The book of Proverbs is full of warnings about how we use our speech, and of course in the letter of James in the New Testament we find the apostle taking a whole chapter of his letter to remind his readers of both the power and wildness of the tongue. It is sobering reading, especially for those who profess to believe in Jesus, to have yielded the throne of their lives to him. James challenges us to consider how as believers we can both praise our Lord and commune with him; while also using our words to criticise, gossip, and generally wound our fellow men and women. How often do I speak out of my own selfish agenda, instead of taking time to think whether my words are wholesome, helpful and loving?

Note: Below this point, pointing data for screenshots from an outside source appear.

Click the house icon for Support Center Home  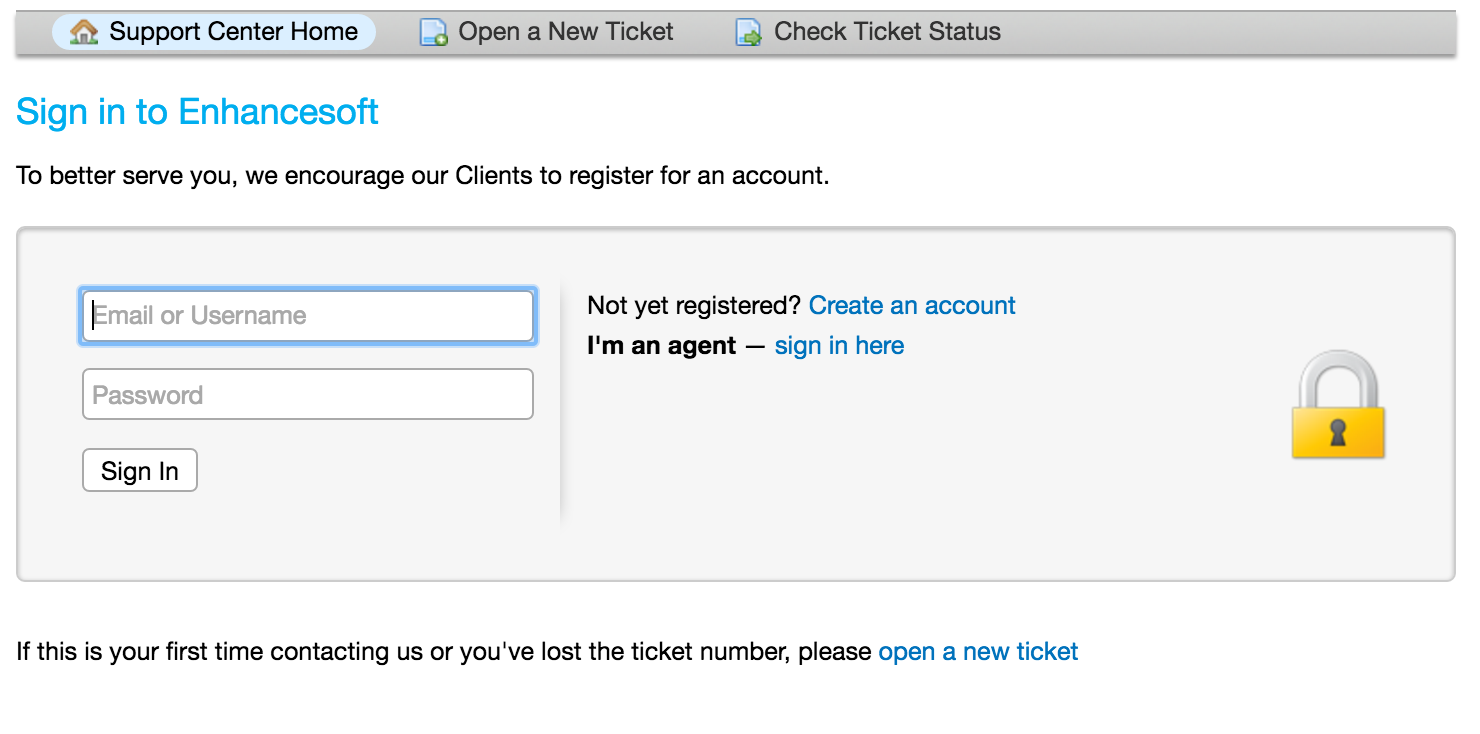tap(84, 32)
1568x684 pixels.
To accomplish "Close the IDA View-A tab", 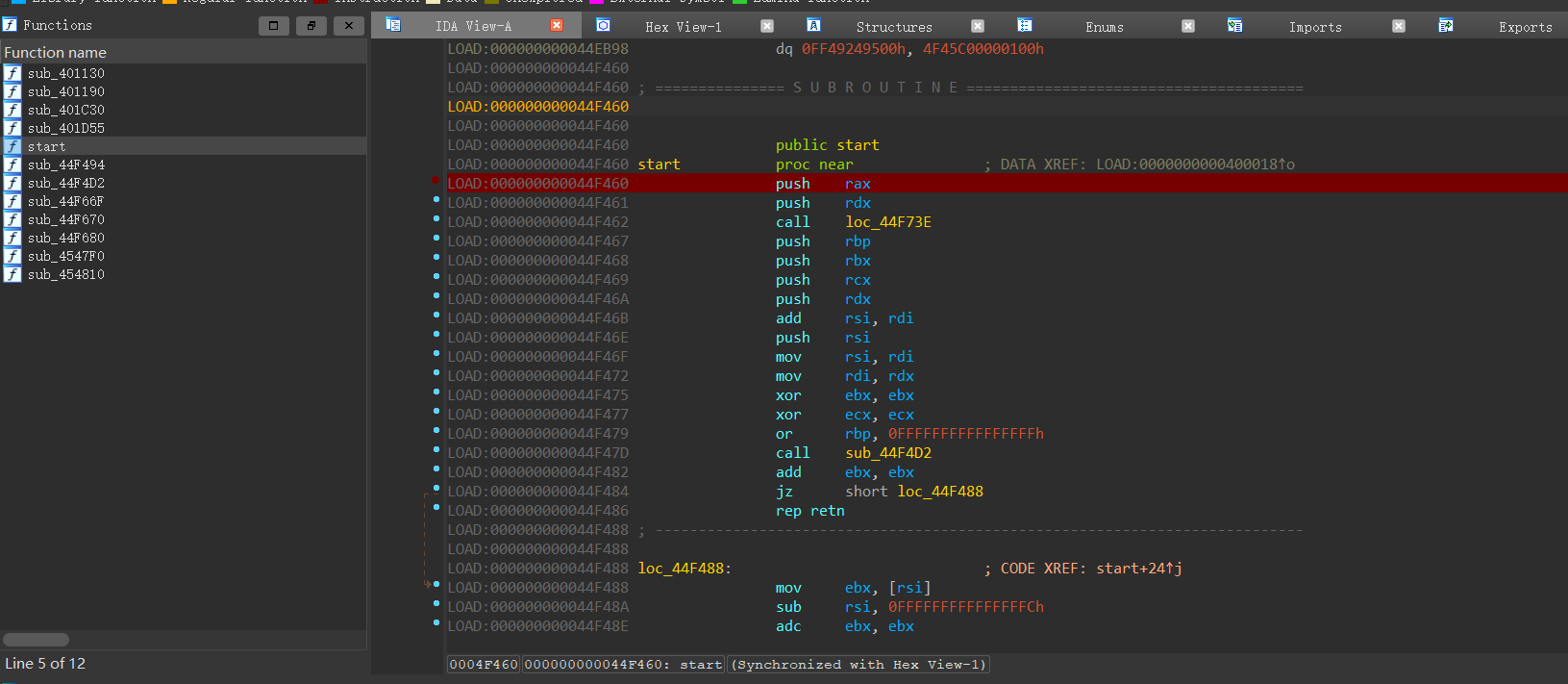I will pos(557,26).
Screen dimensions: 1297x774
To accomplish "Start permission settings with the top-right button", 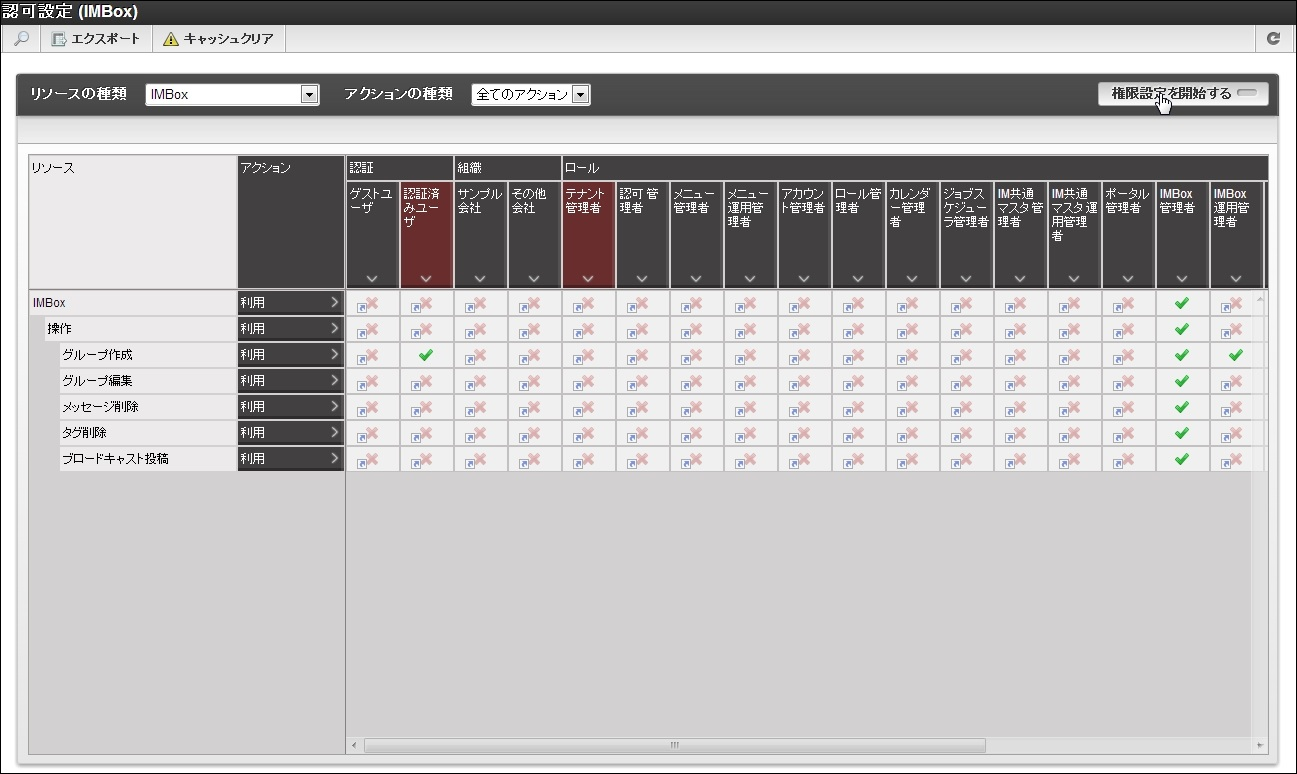I will click(x=1182, y=94).
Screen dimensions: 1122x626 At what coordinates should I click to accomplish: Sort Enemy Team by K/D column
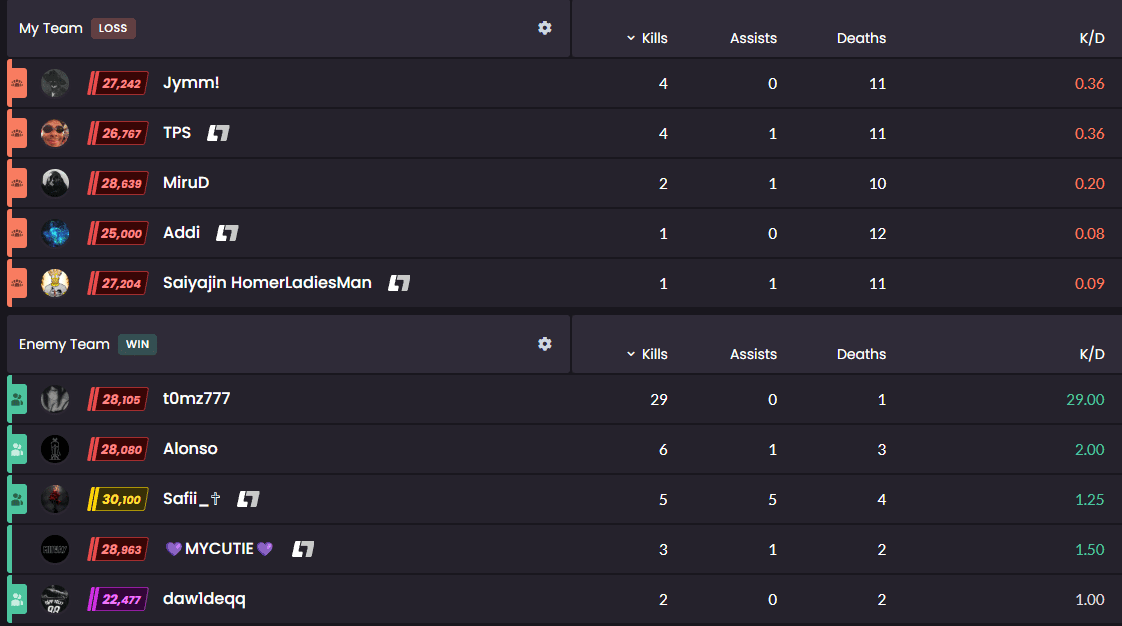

So I was glad not to have lashed out with angry words, and thank God for restraining me and providing the space and solitude I needed to calm down and confess my desire to hurt back. It is only as we grow in likeness to Jesus, as love for him is stirred up within us, that our thoughts and habits are transformed and we become more able to respond to others with constant loving grace. Most of us will spend the rest of our lives in that learning process, and even as I need others to be patient with me, so I need to be patient with them!
Is it Christlike to take pride in my own self-restraint, while criticising another Christian for their occasional failures? How am I encouraging others to grow in grace if I will not extend grace to them when they stumble and need to be forgiven? In the same way that I thank God for his faithfulness in bearing with me, deeply ingrained faults and all, so I want to learn to be faithful in bearing with others. I am needy, and so are they! We are privileged to minister to one another by our love – which means always seeking the best for them, just as God our loving father always seeks the best for us.
May God deliver us from any false pride in our own meagreself-control, and help us instead to rejoice in his power at work in us to keep us from rashness and hasty words. May God help us even as we receive fresh forgiveness from him for our daily sins, to extend that forgiveness to others. May we be content to leave the business of their sanctification in God’s hands, and seek to do nothing to hinder it, even as we depend on him to transform us.
It is a long work, a slow work, but we can be sure of this;’that he who began a good work in you will carry it on to completion until the day of Christ Jesus.’ (Philippians 1.6).
Amen, and may all the glory go to him!